I'm doing a statics problem and am following how the solutions manual does it but they skipped a few steps and I'm lost as a result.

I have two equations and two unknowns: F and θ (degrees)

Homework Equations

Equation 1: F*cos(25+θ) = -54.684
Equation 2: F*sin(25+θ) = 69.131

The Attempt at a Solution

Solve for F: F=-54.684/cos(25+θ)

Plug F into other equation and combine sin and cos to get tangent(25+θ):

-54.684*tan(25+θ)=69.131
tan(25+θ)=(-1.26)
25+θ=arctan(-1.26)
25+θ=-51.65
θ=-76.65

The solutions manual simply says "Solving Equations (1) and (2) yields 25+θ=128.35; θ=103 degrees; F = 88.1 lb"

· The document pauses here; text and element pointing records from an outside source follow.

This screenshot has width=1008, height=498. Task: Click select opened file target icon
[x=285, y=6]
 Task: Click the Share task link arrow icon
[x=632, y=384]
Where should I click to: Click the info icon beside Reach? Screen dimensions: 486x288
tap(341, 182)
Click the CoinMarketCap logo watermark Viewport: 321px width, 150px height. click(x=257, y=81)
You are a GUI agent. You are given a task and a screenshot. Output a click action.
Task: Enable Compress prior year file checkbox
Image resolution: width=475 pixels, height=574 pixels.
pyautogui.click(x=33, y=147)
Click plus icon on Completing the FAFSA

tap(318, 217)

The only thing I can think of is adding 180 degrees to the θ I got which gives me the 103 degrees they got. Any ideas?

 

[Mark44]

Homework Statement

I'm doing a statics problem and am following how the solutions manual does it but they skipped a few steps and I'm lost as a result.

I have two equations and two unknowns: F and θ (degrees)

Homework Equations

Equation 1: F*cos(25+θ) = -54.684
Equation 2: F*sin(25+θ) = 69.131

The Attempt at a Solution

Solve for F: F=-54.684/cos(25+θ)

Plug F into other equation and combine sin and cos to get tangent(25+θ):

-54.684*tan(25+θ)=69.131
tan(25+θ)=(-1.26)
25+θ=arctan(-1.26)
25+θ=-51.65
θ=-76.65

The solutions manual simply says "Solving Equations (1) and (2) yields 25+θ=128.35; θ=103 degrees; F = 88.1 lb"

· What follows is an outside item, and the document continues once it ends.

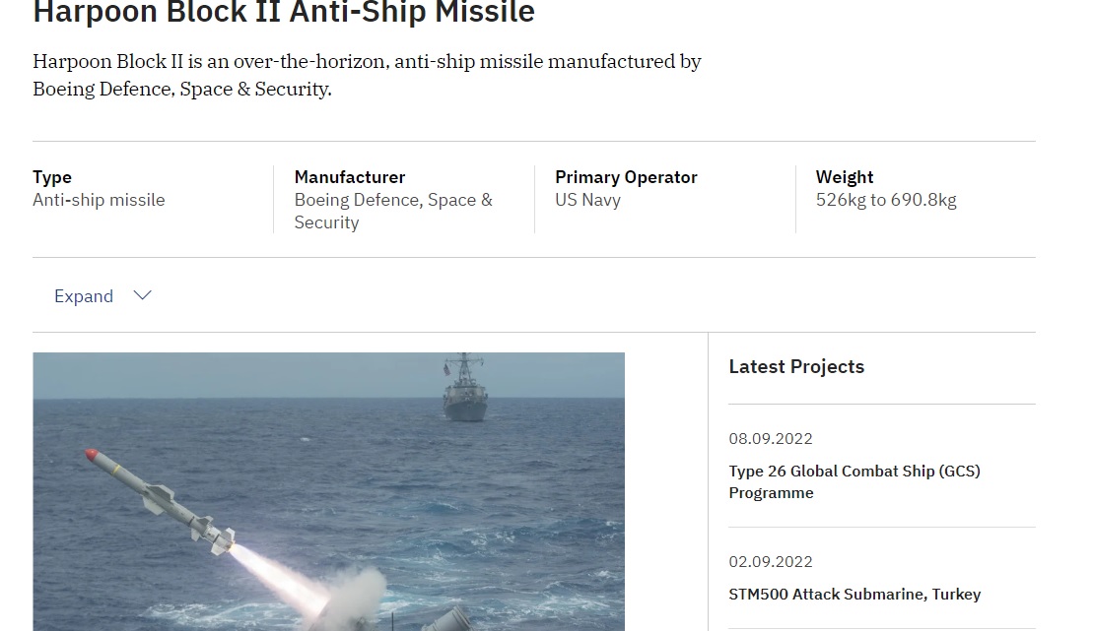Select the US Navy value text
The height and width of the screenshot is (631, 1093).
pos(587,200)

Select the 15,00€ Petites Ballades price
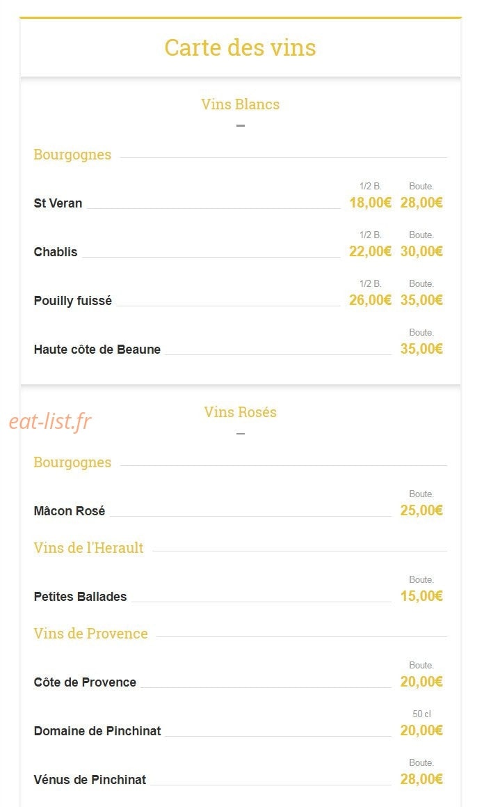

The only thing I can think of is adding 180 degrees to the θ I got which gives me the 103 degrees they got. Any ideas?

Sounds good to me. The tangent function is periodic with period π (or 180°), so adding 180° to what you got will produce an angle in the second quadrant. Presumably any angle you get should be between 0° and 180°.

BTW, you could have shortened your work by dividing the 2nd equation by the first. That would have eliminated F in one step and gotten you directly to tan(25 + θ) on one side of the equation.